Eastwood als Rassist?

geschrieben von s2kekays in AllgemeinesKommentar schreiben

Clint Eastwood soll ein Rassist sein, meint sein Regisseurkollege Spike Lee. Diese Behauptung stellt Lee auf, da in Eastwoods Weltkriegsfilmen “Flags of our Fathers” und “Letters from Iwo Jima”, in welchen es um die Story eines der berühmtesten Kriegsfotographien der Weltgeschichte geht, keine schwarzen Schauspieler zu sehen sind.

Er habe sich an die Fakten gehalten und diese besagten, dass zu diesem Zeitpunkt keine schwarzen US-Soldaten dabei gewesen seien, so Clint Eastwood. Er wollte also nur den Film so Faktengetreu wie möglich drehen und damit spielten keine schwarzen Soldaten in diesen Filmen eine tragende Rolle.

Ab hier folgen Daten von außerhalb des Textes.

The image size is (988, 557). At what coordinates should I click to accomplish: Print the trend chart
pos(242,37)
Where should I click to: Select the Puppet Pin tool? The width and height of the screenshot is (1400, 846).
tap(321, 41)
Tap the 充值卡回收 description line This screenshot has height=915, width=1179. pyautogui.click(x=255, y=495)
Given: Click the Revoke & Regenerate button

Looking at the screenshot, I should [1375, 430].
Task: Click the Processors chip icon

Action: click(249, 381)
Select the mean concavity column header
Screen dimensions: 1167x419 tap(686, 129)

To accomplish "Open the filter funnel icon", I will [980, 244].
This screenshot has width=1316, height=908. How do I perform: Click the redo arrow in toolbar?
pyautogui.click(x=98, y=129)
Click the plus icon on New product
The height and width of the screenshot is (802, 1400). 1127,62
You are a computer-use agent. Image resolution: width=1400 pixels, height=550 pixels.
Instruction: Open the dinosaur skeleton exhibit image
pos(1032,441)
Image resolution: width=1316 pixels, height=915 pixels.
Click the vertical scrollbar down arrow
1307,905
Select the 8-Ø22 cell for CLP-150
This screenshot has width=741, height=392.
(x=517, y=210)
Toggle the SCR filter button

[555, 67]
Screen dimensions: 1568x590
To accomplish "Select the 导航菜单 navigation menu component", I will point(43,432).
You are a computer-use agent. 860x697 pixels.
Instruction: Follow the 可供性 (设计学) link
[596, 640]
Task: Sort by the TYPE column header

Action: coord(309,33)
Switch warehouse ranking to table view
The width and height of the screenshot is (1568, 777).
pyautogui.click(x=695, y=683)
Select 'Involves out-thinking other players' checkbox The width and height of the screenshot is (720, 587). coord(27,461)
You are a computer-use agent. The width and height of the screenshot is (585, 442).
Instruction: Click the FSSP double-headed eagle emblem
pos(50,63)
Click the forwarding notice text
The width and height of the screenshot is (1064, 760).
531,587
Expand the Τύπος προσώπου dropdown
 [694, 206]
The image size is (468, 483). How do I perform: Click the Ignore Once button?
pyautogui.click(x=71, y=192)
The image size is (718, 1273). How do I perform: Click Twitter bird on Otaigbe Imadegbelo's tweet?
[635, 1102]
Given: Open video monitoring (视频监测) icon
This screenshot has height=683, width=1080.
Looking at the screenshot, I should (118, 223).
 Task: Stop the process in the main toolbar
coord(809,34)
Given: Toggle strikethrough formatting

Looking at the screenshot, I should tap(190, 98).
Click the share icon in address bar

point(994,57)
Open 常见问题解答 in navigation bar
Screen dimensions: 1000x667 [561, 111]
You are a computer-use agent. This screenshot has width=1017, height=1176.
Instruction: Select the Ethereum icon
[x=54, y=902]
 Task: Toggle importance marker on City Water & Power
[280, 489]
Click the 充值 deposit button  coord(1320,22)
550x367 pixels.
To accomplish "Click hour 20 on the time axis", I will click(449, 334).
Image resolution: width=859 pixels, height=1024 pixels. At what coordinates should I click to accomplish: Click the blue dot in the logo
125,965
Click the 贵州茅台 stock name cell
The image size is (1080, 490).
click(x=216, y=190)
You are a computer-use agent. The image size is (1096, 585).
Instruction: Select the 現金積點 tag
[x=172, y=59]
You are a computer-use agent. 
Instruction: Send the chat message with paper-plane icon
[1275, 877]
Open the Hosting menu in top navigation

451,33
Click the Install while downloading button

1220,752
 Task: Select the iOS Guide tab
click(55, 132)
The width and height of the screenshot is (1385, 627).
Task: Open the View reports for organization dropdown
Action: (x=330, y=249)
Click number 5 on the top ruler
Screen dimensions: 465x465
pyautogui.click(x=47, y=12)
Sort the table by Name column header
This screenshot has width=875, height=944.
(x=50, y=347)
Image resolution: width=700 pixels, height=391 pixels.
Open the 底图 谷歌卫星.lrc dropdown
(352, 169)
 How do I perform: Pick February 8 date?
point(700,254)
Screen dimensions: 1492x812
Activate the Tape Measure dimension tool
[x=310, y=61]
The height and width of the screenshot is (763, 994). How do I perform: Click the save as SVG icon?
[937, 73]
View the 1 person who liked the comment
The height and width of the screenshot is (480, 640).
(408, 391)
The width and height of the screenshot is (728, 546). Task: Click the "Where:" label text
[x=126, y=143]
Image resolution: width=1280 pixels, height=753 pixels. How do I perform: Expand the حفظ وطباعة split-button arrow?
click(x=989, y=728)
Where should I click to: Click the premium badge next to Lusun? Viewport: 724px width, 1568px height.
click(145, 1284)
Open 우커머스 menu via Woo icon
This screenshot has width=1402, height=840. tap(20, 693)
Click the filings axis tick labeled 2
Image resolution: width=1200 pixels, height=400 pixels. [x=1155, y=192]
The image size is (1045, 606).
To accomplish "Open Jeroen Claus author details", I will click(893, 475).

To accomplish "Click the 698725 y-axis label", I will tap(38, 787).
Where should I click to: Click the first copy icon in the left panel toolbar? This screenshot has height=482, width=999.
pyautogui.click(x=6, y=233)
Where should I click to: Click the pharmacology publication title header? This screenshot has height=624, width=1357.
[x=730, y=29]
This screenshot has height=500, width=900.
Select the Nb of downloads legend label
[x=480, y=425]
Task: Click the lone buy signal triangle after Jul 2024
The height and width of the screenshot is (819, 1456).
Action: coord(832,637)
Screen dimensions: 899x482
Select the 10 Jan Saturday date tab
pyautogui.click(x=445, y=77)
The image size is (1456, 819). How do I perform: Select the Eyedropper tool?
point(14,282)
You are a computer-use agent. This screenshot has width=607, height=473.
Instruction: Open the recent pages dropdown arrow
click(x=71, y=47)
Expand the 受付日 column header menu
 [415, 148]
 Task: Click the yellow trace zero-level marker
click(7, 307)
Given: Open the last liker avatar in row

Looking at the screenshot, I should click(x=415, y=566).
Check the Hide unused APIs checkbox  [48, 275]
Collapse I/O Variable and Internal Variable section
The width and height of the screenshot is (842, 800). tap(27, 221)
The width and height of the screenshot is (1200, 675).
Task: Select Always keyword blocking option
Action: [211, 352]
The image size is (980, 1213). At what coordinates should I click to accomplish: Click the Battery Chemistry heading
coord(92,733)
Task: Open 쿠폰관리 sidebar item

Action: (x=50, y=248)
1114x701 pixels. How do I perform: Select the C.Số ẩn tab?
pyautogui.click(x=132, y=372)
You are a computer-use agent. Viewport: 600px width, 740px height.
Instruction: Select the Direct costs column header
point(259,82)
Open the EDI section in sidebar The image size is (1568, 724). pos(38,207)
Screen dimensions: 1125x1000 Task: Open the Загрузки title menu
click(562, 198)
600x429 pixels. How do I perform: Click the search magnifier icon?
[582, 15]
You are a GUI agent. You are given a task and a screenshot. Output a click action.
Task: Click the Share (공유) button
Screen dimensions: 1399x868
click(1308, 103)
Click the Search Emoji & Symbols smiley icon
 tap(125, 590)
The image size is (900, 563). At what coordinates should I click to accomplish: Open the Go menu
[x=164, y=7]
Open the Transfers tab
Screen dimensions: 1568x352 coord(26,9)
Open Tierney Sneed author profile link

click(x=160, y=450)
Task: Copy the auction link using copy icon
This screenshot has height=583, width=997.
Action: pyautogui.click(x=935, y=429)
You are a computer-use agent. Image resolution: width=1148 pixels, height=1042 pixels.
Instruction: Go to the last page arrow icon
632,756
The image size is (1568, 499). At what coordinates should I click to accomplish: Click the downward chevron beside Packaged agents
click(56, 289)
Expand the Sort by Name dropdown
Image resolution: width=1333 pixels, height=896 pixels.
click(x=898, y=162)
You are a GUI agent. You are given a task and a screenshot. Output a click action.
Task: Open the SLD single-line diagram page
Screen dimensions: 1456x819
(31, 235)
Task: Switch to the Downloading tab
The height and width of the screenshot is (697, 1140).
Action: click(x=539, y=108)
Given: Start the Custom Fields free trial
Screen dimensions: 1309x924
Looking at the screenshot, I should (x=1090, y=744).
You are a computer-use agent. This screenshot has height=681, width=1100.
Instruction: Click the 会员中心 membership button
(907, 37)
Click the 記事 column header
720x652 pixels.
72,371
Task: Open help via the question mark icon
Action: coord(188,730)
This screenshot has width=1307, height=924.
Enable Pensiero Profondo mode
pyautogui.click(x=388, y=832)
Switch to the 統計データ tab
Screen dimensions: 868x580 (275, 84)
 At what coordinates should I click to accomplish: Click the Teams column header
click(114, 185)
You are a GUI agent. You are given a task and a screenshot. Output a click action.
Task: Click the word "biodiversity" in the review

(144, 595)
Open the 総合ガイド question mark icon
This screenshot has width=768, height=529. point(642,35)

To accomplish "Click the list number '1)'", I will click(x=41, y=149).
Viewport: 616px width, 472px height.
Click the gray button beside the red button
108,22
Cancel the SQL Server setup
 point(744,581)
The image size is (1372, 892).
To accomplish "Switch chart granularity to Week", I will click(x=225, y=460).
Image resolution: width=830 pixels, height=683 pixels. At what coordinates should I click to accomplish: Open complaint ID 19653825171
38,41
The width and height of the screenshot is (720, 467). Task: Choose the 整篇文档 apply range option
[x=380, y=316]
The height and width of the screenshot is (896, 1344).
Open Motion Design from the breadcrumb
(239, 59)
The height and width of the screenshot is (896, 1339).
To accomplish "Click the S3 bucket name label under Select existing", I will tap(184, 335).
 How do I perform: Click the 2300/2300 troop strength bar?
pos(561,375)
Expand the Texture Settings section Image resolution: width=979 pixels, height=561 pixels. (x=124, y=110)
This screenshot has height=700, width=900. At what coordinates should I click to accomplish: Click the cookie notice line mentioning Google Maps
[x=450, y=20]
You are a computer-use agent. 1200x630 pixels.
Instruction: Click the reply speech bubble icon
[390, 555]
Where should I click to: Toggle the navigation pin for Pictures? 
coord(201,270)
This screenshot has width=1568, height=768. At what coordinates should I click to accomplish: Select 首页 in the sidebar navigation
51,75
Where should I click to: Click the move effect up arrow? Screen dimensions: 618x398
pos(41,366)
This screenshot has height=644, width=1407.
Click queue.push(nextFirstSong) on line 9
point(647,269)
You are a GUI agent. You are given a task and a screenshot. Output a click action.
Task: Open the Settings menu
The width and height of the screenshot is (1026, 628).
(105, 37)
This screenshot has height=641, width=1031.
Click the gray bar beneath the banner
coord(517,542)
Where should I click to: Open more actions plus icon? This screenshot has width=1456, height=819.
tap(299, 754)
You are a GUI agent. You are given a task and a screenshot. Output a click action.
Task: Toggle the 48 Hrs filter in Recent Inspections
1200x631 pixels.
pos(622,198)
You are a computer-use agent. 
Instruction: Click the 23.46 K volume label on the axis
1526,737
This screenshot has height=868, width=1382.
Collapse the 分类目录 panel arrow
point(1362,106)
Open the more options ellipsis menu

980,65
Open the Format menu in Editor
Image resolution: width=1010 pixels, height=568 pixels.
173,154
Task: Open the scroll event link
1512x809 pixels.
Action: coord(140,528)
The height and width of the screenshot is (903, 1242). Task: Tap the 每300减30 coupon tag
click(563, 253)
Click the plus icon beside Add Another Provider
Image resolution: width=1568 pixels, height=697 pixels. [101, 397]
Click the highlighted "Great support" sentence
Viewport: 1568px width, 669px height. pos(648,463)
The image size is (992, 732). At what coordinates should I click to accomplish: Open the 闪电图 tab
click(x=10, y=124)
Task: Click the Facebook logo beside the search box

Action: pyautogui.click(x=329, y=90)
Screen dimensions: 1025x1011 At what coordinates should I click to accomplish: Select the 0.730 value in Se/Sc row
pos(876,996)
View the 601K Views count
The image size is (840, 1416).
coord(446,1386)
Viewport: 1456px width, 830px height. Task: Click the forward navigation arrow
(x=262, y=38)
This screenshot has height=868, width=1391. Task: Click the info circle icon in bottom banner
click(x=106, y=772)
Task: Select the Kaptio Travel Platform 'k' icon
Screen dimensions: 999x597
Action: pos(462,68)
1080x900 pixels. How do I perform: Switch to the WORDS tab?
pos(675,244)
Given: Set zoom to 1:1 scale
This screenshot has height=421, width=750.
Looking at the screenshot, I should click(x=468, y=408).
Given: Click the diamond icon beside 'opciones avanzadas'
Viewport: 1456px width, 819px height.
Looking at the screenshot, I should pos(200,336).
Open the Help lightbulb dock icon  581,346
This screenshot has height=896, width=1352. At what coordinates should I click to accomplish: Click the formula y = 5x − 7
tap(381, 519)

Demnächst wird Eastwood einen Film über Nelson Mandela drehen, welcher natürlich ein Schwarzer war und welchen “er auch nicht zu einem Weißen machen wird” so Clint Eastwood spöttisch.

Spike Lee, welcher Clint Eastwood aber noch immer als großen Regisseur sieht, ist trotzdem darüber verärgert, dass so wenige der einen millionen Afro-Amerikaner, die im zweiten Weltkrieg mitgewirkt haben, in den heutigen Hollywood-Filmen geehrt werden.

So bleibt dann jetzt nur noch die Frage, ob man sich als Regisseur nun an die Fakten halten soll, oder sämtlich ethnischen Gruppen zufrieden stellen müsste.

Quelle: Spiegel online http://www.spiegel.de/kultur/kino/0,1518,558627,00.html (Stand 09.06.08 23:30)

3 Kommentare zu “Eastwood als Rassist?”

  1. Cletus sagt:

    Oh mein Gott! Das ist ja mal eine äußerst schwachsinnige Argumentation. Also wenn man sich als Regisseur mittlerweile schon für sowas rechtfertigen muss kann ich mir nicht weiterhelfen. Klingt eher nach ner Neiderei, seines Kollegen. Hab beide Filme gesehen. Und allein die Ausführung von “Letters from Iwo Jima” widerspricht der Rassismustheorie, da sie den Krieg auch mal von der anderen Seite beleuchtet und nicht wertet.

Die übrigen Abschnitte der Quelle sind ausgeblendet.